MATERIAL FOR THIS EXERCISE:
*****
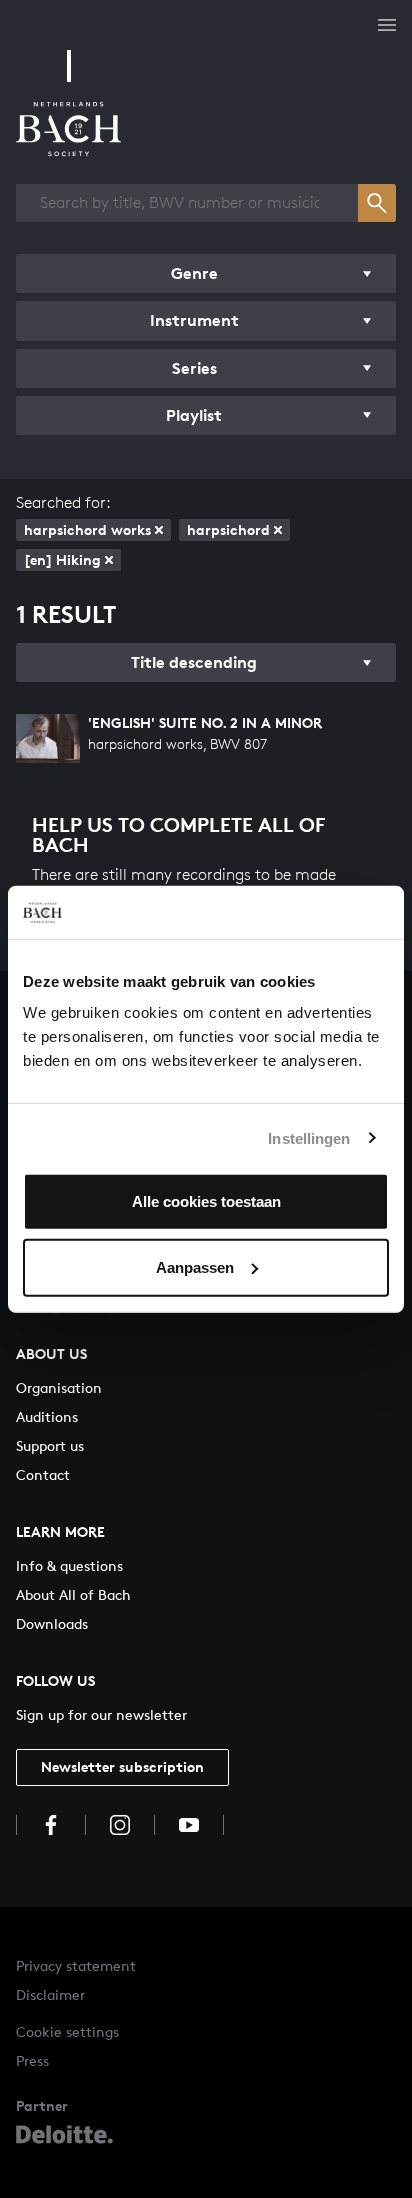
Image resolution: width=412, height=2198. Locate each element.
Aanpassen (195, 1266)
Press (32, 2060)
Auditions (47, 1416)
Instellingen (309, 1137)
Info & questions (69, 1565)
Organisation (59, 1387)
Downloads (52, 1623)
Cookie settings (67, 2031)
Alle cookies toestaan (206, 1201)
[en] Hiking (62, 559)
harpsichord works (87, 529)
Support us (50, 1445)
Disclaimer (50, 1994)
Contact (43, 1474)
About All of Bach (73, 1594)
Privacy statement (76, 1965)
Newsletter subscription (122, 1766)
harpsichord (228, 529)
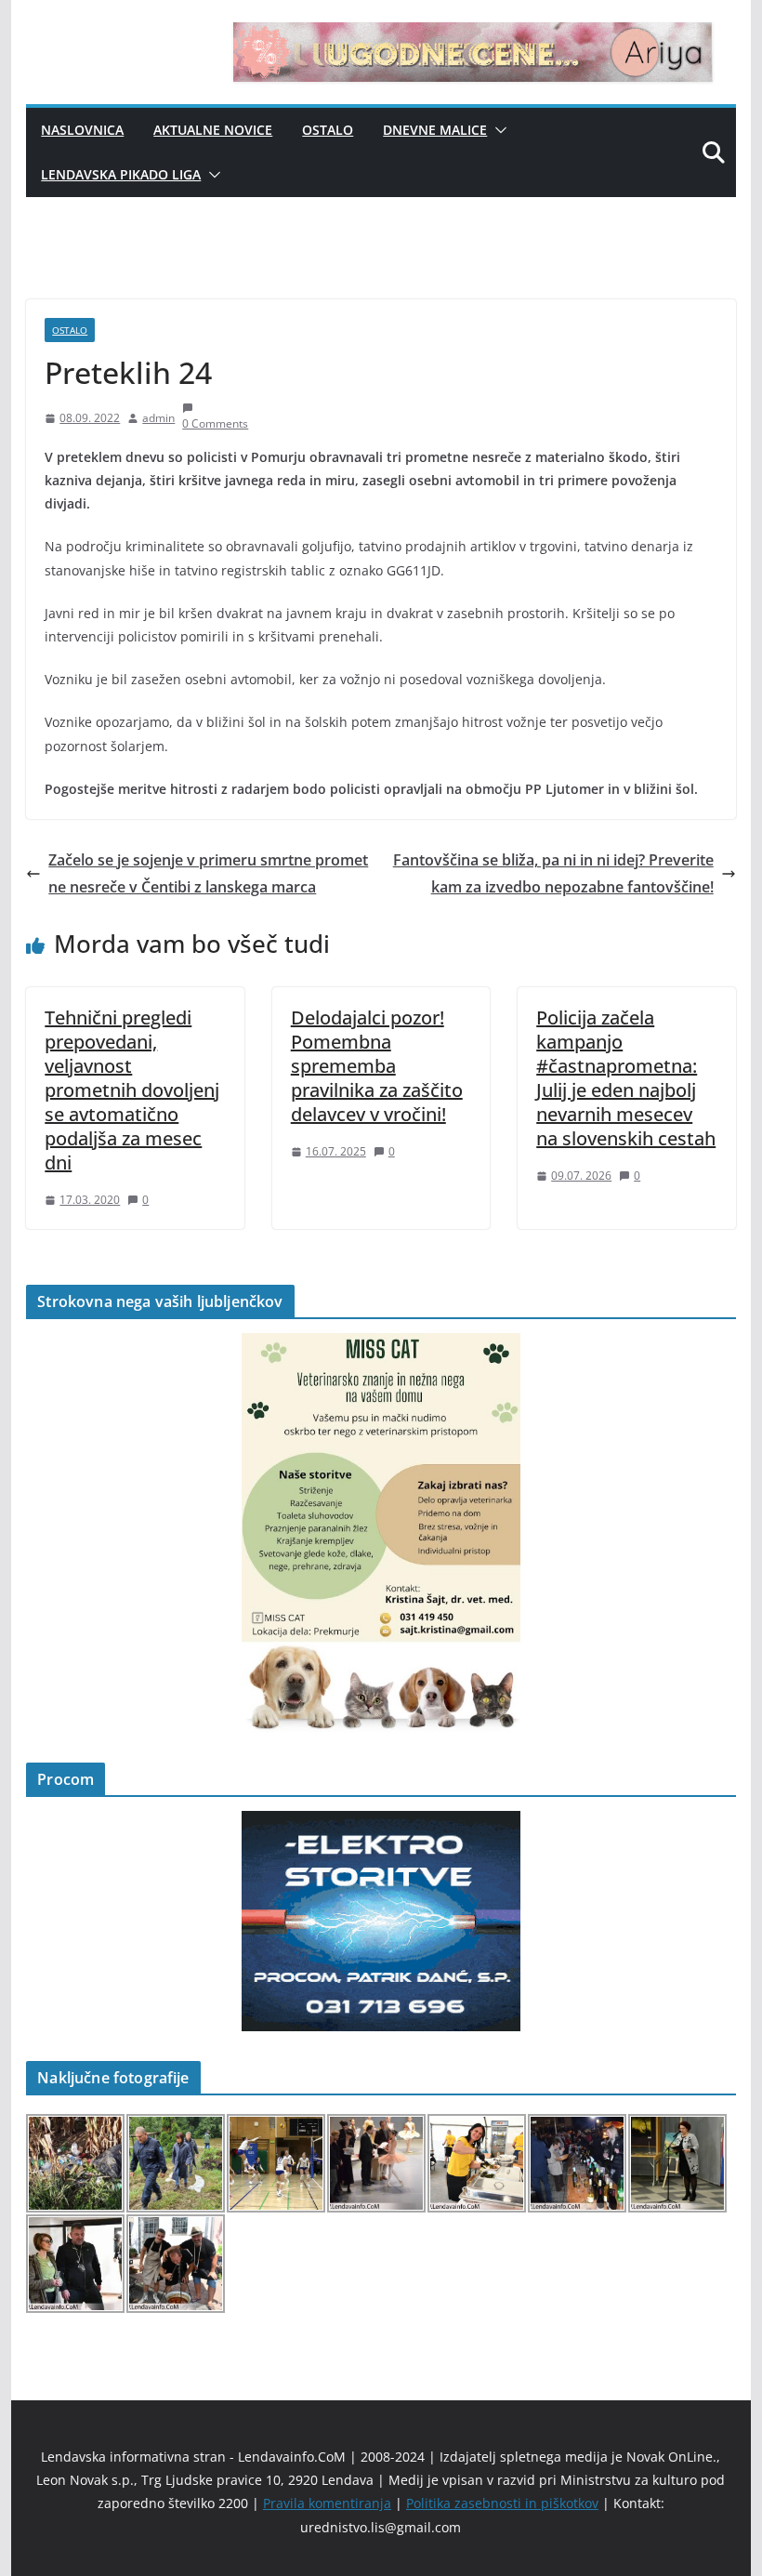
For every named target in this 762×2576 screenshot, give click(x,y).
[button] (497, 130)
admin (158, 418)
*****
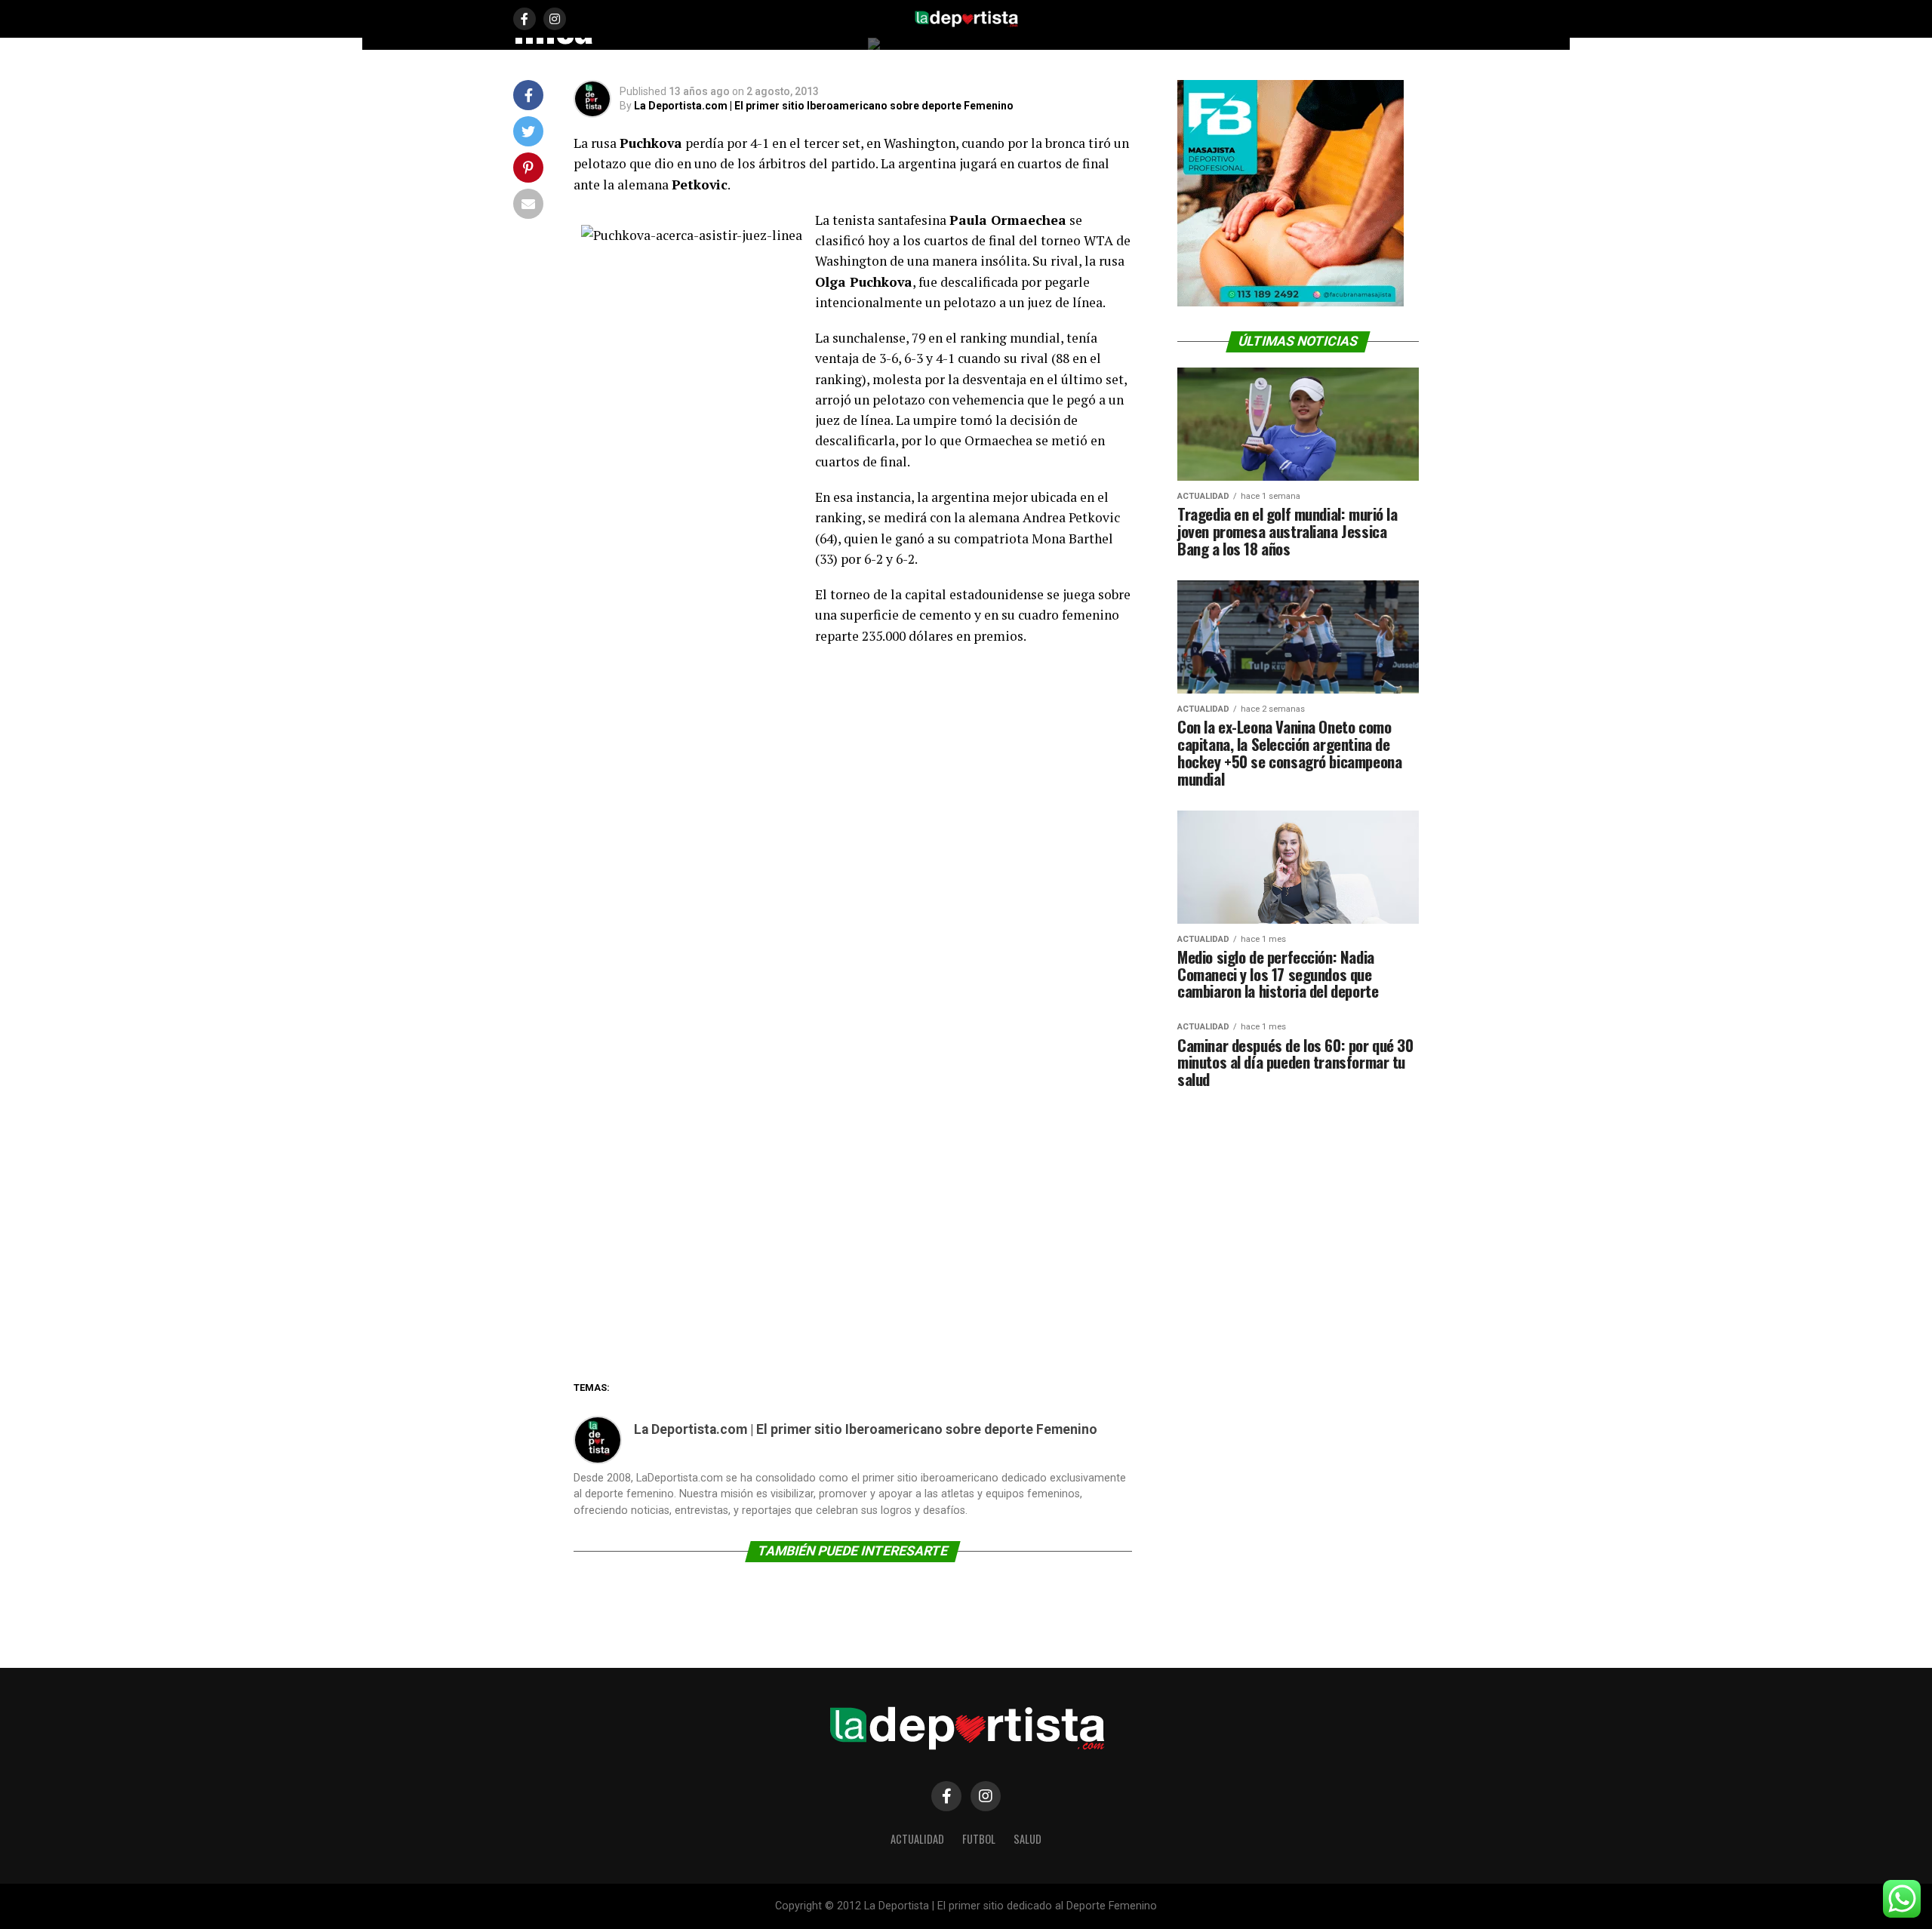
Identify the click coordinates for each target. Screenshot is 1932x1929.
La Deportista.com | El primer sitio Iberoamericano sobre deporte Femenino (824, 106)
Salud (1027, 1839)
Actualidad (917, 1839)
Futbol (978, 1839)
*****
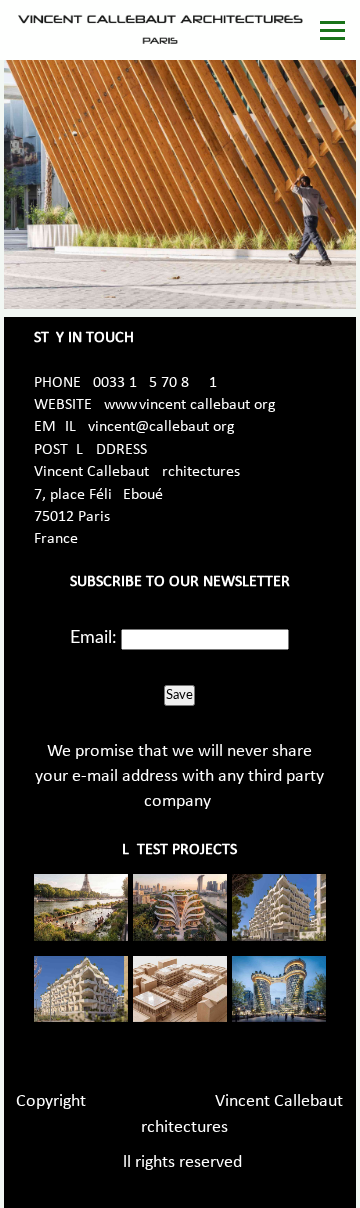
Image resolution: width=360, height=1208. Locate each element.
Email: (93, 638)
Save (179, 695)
*****
Look above for the line with "Image resolution: width=412, height=2198.", then print it and each line after it down to and including the line with "admin (158, 418)". Leave out the pictures and keep the wording exact.

Image resolution: width=412, height=2198. Locate each element.
Aanpassen (195, 1266)
Press (32, 2060)
Auditions (47, 1416)
Instellingen (309, 1137)
Info & questions (69, 1565)
Organisation (59, 1387)
Downloads (52, 1623)
Cookie settings (67, 2031)
Alle cookies toestaan (206, 1201)
[en] Hiking (62, 559)
harpsichord works (87, 529)
Support us (50, 1445)
Disclaimer (50, 1994)
Contact (43, 1474)
About All of Bach (73, 1594)
Privacy statement (76, 1965)
Newsletter subscription (122, 1766)
harpsichord (228, 529)
For every named target in this 762×2576 screenshot, give click(x,y).
[button] (497, 130)
admin (158, 418)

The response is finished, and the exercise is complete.